**PROBLEM STATEMENT:** Find every line in the rows below that contains the string "size", matching case exactly, and copy each of those lines.

#### EXERCISE MATERIAL

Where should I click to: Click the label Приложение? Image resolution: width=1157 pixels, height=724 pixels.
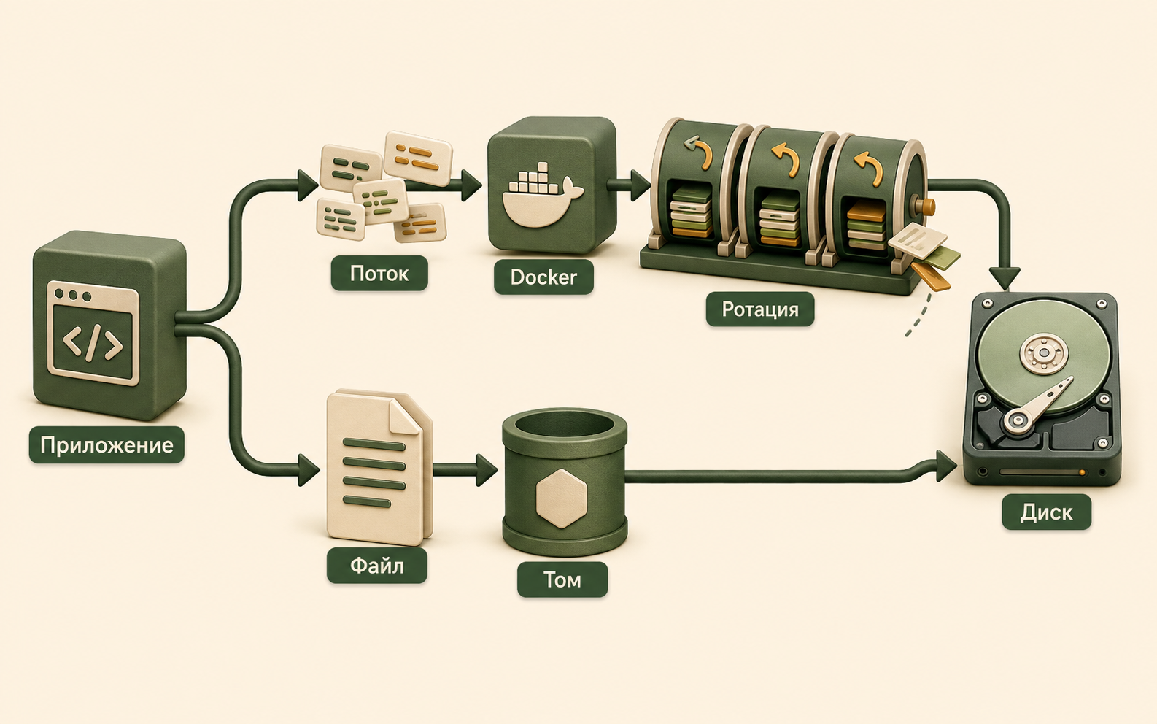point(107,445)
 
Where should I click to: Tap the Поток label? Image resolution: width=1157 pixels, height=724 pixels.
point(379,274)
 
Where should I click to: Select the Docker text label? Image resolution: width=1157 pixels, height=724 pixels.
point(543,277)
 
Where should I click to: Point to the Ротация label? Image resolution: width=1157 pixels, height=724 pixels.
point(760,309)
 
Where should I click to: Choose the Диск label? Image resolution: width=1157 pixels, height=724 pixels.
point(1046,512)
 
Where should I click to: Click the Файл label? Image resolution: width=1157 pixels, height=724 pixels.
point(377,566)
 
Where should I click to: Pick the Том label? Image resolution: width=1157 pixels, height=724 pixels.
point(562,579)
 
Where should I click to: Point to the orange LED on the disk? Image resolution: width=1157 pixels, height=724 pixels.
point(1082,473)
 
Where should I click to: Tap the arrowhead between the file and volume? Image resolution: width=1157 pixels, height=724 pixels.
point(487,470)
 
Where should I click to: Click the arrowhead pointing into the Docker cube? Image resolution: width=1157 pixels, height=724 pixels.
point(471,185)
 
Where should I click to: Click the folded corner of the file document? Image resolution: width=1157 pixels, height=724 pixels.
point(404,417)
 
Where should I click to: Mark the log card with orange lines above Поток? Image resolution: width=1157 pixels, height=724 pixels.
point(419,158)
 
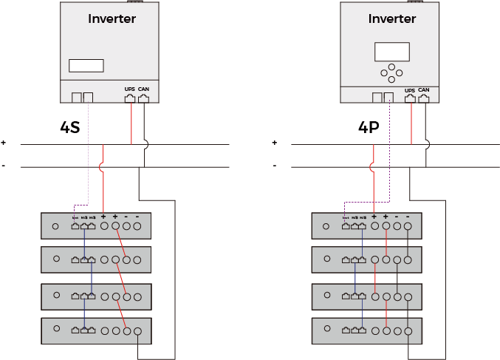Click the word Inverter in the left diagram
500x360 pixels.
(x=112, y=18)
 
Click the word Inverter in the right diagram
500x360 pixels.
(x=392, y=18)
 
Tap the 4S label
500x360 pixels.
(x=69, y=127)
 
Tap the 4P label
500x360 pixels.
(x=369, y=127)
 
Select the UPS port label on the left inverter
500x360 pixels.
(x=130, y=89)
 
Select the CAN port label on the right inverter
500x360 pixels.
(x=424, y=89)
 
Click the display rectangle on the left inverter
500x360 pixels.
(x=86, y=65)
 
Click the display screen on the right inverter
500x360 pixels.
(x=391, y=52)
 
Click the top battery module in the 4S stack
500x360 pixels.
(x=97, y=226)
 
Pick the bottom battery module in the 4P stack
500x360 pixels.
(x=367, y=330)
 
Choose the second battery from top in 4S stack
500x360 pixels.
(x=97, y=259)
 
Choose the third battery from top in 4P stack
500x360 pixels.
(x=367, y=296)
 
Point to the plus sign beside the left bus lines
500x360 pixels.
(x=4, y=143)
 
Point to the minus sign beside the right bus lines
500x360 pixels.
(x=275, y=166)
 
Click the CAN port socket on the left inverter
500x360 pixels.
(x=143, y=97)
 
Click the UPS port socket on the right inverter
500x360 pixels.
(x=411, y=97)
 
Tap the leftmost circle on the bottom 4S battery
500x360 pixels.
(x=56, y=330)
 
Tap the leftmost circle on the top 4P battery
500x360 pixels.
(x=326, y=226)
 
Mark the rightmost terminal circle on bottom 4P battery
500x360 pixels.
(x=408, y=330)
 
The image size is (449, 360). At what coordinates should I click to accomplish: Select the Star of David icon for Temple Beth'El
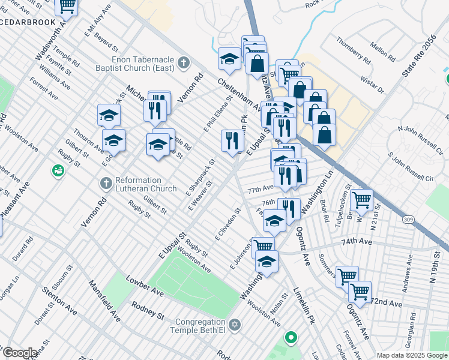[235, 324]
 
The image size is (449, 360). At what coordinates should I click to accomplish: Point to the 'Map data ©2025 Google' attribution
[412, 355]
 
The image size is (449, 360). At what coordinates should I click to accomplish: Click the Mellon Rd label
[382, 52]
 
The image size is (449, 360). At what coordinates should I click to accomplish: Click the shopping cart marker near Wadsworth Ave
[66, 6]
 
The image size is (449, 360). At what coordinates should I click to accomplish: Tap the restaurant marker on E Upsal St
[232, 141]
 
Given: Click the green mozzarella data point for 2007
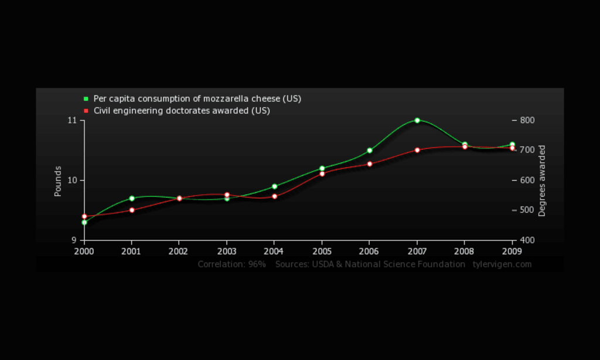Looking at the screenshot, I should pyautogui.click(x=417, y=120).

########

**RESULT:**
The image size is (449, 360). At what coordinates should I click to accomplish: Select the Star of David icon for Temple Beth'El
The image size is (449, 360). At what coordinates should I click to accomplish: Point to the 'Map data ©2025 Google' attribution
The image size is (449, 360). At what coordinates should I click to accomplish: Click the Mellon Rd label
The image size is (449, 360). At what coordinates should I click to accomplish: Click the shopping cart marker near Wadsworth Ave
The image size is (449, 360). At what coordinates should I click to accomplish: Tap the restaurant marker on E Upsal St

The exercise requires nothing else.